In the rows from the line with "The height and" through the end of the rows, swap "Select" for "Click" and write those lines out again with nothing else changed. Leave the pictures out.

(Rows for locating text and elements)
============

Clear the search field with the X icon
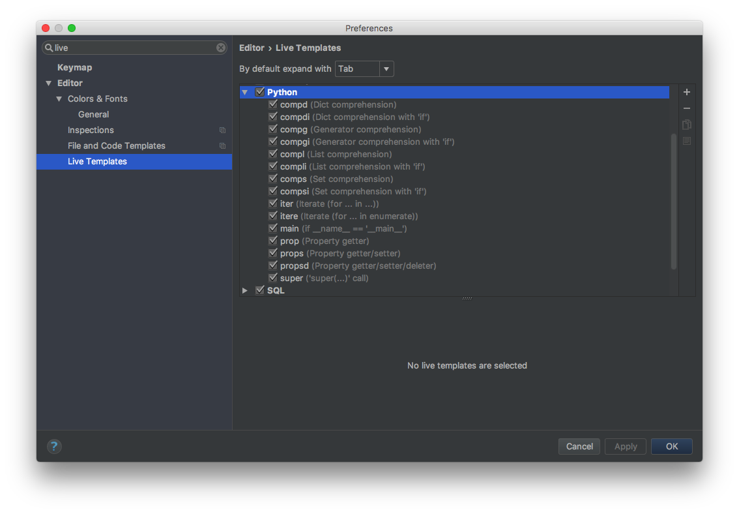Screen dimensions: 739x514 [x=221, y=48]
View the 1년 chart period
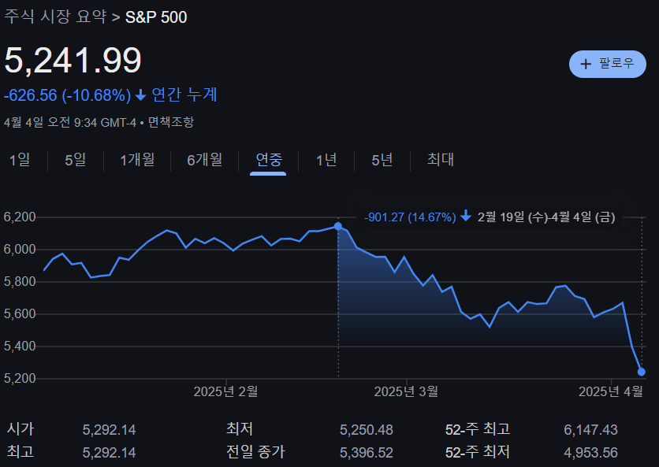This screenshot has width=659, height=467. [326, 160]
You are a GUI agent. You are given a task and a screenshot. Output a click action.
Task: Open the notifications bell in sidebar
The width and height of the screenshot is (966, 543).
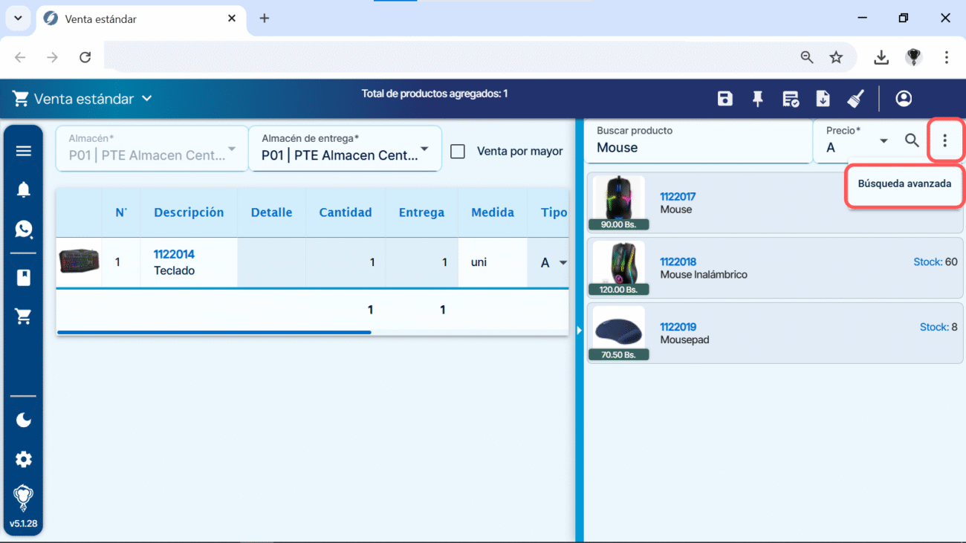24,190
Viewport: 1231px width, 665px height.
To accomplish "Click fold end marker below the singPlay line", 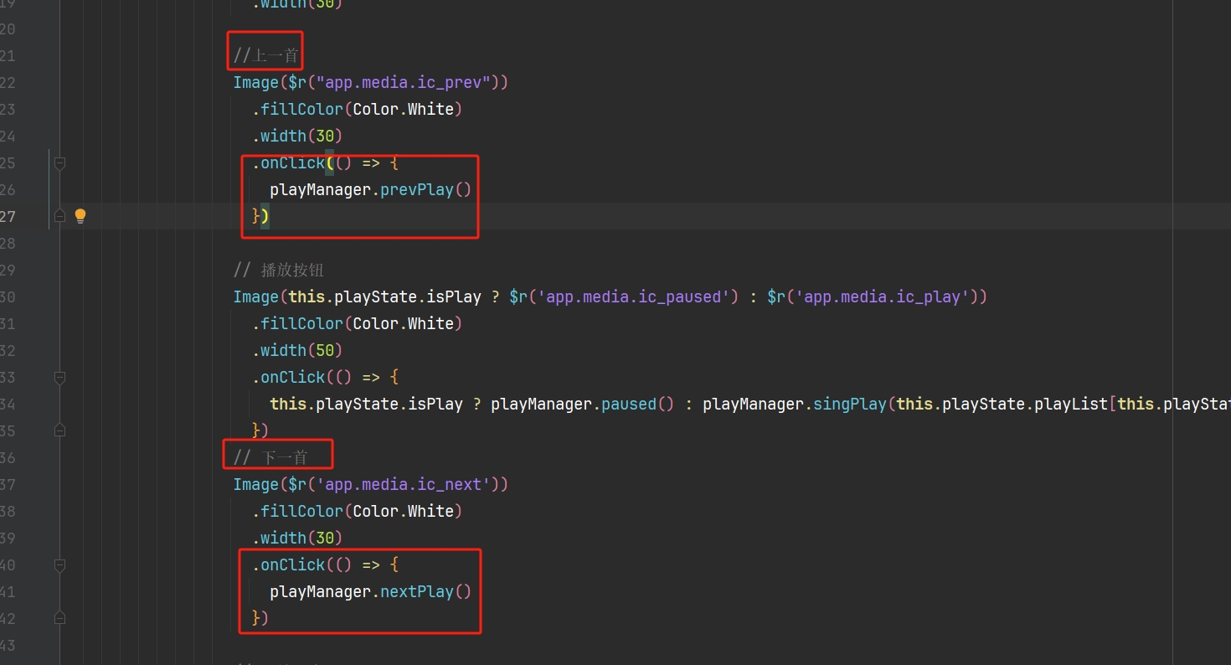I will point(59,430).
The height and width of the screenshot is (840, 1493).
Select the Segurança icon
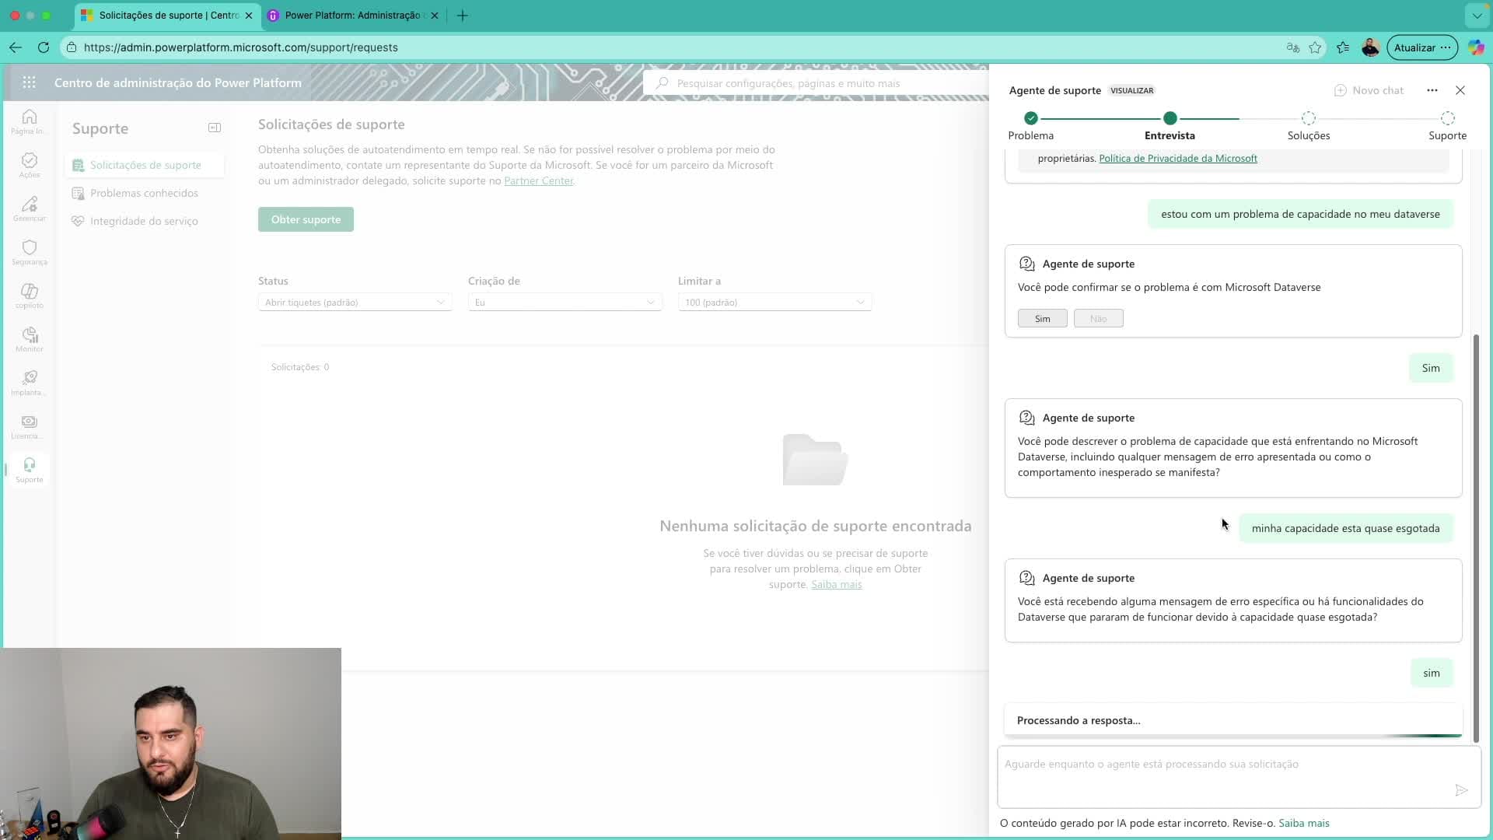point(29,251)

============

> **Written answer**:
The height and width of the screenshot is (840, 1493).
Click the Segurança icon
point(29,251)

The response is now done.